ステラの体は震えていた。思わず本を取り落とし、乾いた笑いを漏らしながらベッドを睨みつけた。
「はっ、そういうことだったのね……。あのガキ……まんまと騙されたわ」
ステラは声を上げて笑い出した。他の研究員には目もくれず笑い続けた。目からは大粒の涙がこぼれていた。
「……いいわよ、ママ。ママの思惑に乗ってあげる」
やがてステラはポツリと呟いた。
「ママの全てを引き継いであげる。ママの研究データも……ママの愛する人も全部。そしていずれ私が世界を救うの。ママには成し遂げられなかった偉業を、私が達成するのよ」
ステラはベッドに倒れこんだ。シーツをかき集め、ぎゅっと抱きしめる。
「……そしたらさ、迎えに行くんだ。褒めてくれるよね? 認めてくれるよね? 抱きしめてくれるよね? だって私、世界の救世主だよ?」
ステラは身を縮め、子供のように泣いた。脳裏には彼の姿が浮かんでいた。
「私の事、愛してくれるよね……パパ」
END
最後まで読んでいただきありがとうございました。
これは第28回電撃大賞にて落選した作品を加筆修正したものです。
コロナ禍で再び終末論が囁かれ始めたということで以前からアイデアを温めていたポストアポカリプスものを書くことにしました。

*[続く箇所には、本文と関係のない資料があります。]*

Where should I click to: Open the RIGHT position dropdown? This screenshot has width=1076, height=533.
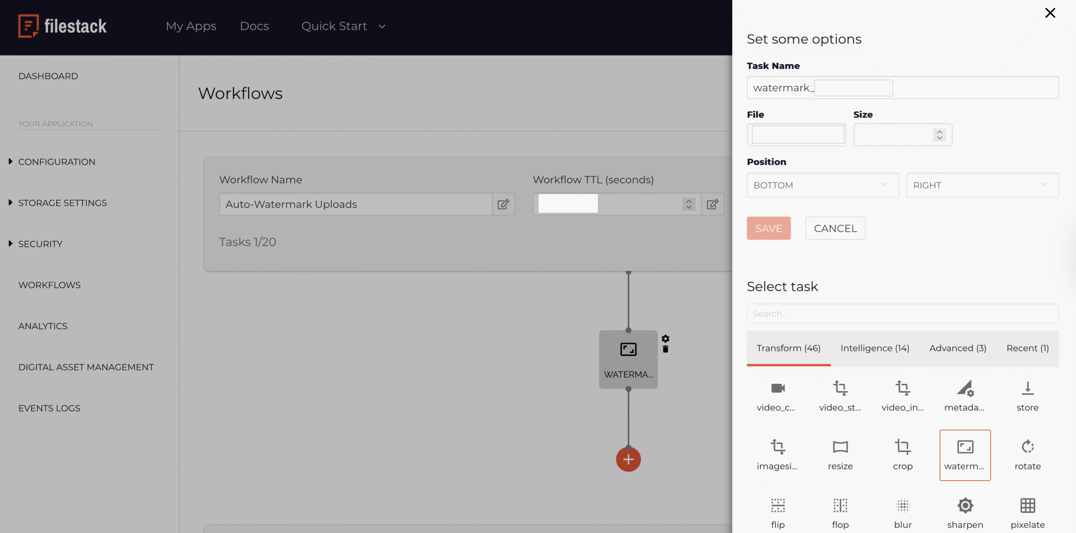(x=982, y=185)
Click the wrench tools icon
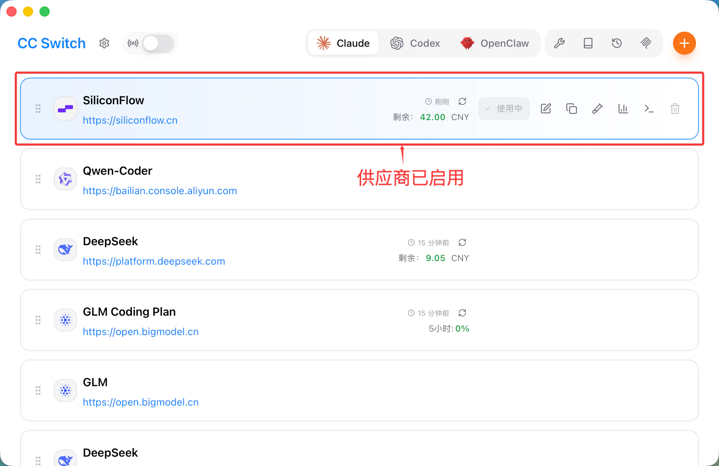Viewport: 719px width, 466px height. coord(559,43)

個人的には話を広げすぎ&ネタ入れすぎで、ちょっと畳むのが雑になってしまったなという印象です。せっかく入れた異能力もあまり生かせませんでした。一次落ちも納得です。
また自分の力不足も感じました。終末ものは終わった世界の雰囲気をいかに描写できるかというのが非常に大事なのですが、それが完璧に表現しきれてないなと。これが今の自分の限界なのでしょう。
ただ物語を通して主人公であるコウキの成長。そしてエマとステラの想いと狂気。その辺は上手く描けたんじゃないかと思います。ヤンデレステラは割と書いてて楽しかったです。
長々と言い訳がましいあとがきになってしまいました。それではこの辺で。
この物語を通して、何かしらの想いが心に残って下されば幸いです。